:: Exercise requirements ::
Reproduce every one of the records below line for line, with no changes to wording, numbers, or punctuation.
--- Start ---
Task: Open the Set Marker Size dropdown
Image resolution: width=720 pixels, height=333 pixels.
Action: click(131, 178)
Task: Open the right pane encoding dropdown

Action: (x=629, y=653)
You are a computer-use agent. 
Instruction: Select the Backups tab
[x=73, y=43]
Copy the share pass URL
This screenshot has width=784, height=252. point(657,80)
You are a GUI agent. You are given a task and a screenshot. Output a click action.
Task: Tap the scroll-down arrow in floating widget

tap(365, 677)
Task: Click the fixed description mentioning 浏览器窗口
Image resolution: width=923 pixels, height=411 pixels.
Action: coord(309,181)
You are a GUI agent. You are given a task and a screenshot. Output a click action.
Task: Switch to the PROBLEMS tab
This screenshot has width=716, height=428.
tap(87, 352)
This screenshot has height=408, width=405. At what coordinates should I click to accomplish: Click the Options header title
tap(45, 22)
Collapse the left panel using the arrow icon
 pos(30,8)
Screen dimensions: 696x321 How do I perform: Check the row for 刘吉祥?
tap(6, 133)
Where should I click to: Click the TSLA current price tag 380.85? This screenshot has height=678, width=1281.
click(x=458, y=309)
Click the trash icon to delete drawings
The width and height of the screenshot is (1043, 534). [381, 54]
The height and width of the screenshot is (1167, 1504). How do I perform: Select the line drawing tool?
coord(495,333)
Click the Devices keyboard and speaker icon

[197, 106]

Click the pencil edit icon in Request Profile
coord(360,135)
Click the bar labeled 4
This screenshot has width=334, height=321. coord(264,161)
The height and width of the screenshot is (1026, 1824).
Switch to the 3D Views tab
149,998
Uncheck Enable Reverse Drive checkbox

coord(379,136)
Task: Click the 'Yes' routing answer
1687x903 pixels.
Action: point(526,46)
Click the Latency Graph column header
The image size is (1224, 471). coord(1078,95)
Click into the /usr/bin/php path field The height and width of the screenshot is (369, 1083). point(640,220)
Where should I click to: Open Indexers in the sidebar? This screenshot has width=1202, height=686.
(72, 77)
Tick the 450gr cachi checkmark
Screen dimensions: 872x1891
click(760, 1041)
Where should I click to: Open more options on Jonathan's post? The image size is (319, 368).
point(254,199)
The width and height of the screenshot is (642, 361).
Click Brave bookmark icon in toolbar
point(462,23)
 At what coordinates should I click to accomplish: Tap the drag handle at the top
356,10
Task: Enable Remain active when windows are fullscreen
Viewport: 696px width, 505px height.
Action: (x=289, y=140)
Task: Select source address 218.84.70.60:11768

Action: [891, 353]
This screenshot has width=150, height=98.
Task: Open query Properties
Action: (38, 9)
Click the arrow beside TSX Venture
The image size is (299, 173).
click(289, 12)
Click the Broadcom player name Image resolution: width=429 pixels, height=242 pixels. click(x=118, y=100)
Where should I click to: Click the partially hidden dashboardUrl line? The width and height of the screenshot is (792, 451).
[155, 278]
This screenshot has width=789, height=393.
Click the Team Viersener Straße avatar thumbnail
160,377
--- End ---
:: Reply ::
Task: Open the Set Marker Size dropdown
Image resolution: width=720 pixels, height=333 pixels.
Action: click(131, 178)
Task: Open the right pane encoding dropdown

Action: (x=629, y=653)
You are a computer-use agent. 
Instruction: Select the Backups tab
[x=73, y=43]
Copy the share pass URL
This screenshot has width=784, height=252. point(657,80)
You are a GUI agent. You are given a task and a screenshot. Output a click action.
Task: Tap the scroll-down arrow in floating widget

tap(365, 677)
Task: Click the fixed description mentioning 浏览器窗口
Image resolution: width=923 pixels, height=411 pixels.
Action: coord(309,181)
You are a GUI agent. You are given a task and a screenshot. Output a click action.
Task: Switch to the PROBLEMS tab
This screenshot has width=716, height=428.
tap(87, 352)
This screenshot has height=408, width=405. At what coordinates should I click to accomplish: Click the Options header title
tap(45, 22)
Collapse the left panel using the arrow icon
 pos(30,8)
Screen dimensions: 696x321 How do I perform: Check the row for 刘吉祥?
tap(6, 133)
Where should I click to: Click the TSLA current price tag 380.85? This screenshot has height=678, width=1281.
click(x=458, y=309)
Click the trash icon to delete drawings
The width and height of the screenshot is (1043, 534). [381, 54]
The height and width of the screenshot is (1167, 1504). How do I perform: Select the line drawing tool?
coord(495,333)
Click the Devices keyboard and speaker icon

[197, 106]

Click the pencil edit icon in Request Profile
coord(360,135)
Click the bar labeled 4
This screenshot has width=334, height=321. coord(264,161)
The height and width of the screenshot is (1026, 1824).
Switch to the 3D Views tab
149,998
Uncheck Enable Reverse Drive checkbox

coord(379,136)
Task: Click the 'Yes' routing answer
1687x903 pixels.
Action: point(526,46)
Click the Latency Graph column header
The image size is (1224, 471). coord(1078,95)
Click into the /usr/bin/php path field The height and width of the screenshot is (369, 1083). point(640,220)
Where should I click to: Open Indexers in the sidebar? This screenshot has width=1202, height=686.
(72, 77)
Tick the 450gr cachi checkmark
Screen dimensions: 872x1891
click(760, 1041)
Where should I click to: Open more options on Jonathan's post? The image size is (319, 368).
point(254,199)
The width and height of the screenshot is (642, 361).
Click Brave bookmark icon in toolbar
point(462,23)
 At what coordinates should I click to accomplish: Tap the drag handle at the top
356,10
Task: Enable Remain active when windows are fullscreen
Viewport: 696px width, 505px height.
Action: (x=289, y=140)
Task: Select source address 218.84.70.60:11768

Action: [891, 353]
This screenshot has width=150, height=98.
Task: Open query Properties
Action: (38, 9)
Click the arrow beside TSX Venture
The image size is (299, 173).
click(289, 12)
Click the Broadcom player name Image resolution: width=429 pixels, height=242 pixels. click(x=118, y=100)
Where should I click to: Click the partially hidden dashboardUrl line? The width and height of the screenshot is (792, 451).
[155, 278]
This screenshot has width=789, height=393.
Click the Team Viersener Straße avatar thumbnail
160,377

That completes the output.